Exercise goal
The listing below should be written out word for word, with its pictures removed.

Listed records
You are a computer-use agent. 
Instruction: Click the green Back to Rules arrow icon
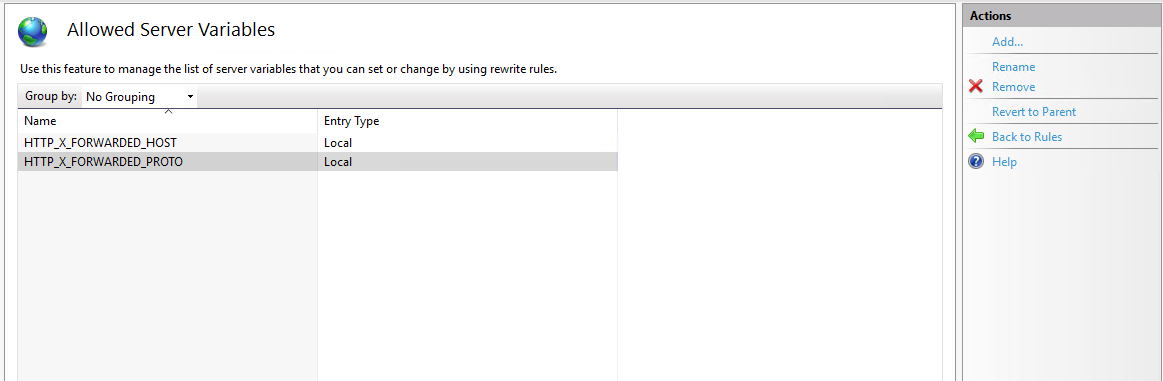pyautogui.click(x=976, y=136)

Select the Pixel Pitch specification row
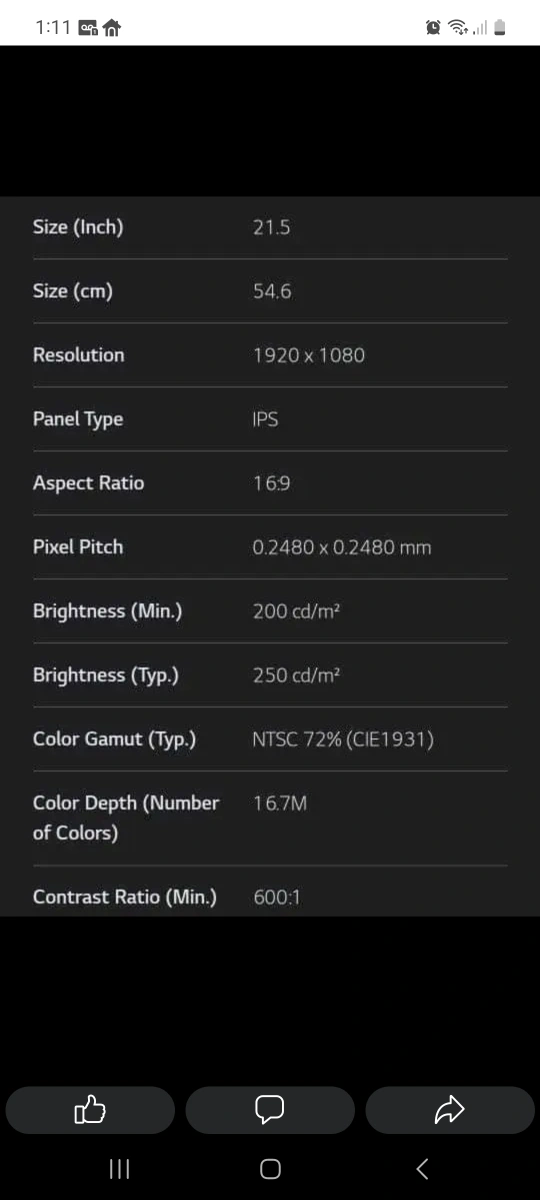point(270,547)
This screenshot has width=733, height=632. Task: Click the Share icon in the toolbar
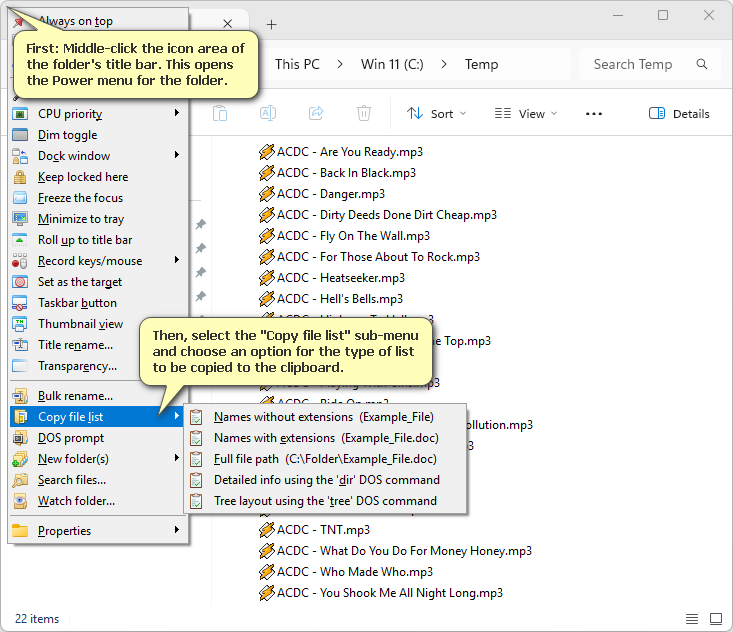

Answer to this problem
You are a computer-use agent. 
Instruction: Click the green Back to Rules arrow icon
pyautogui.click(x=976, y=136)

Select the Pixel Pitch specification row
point(270,547)
This screenshot has width=733, height=632. Task: Click the Share icon in the toolbar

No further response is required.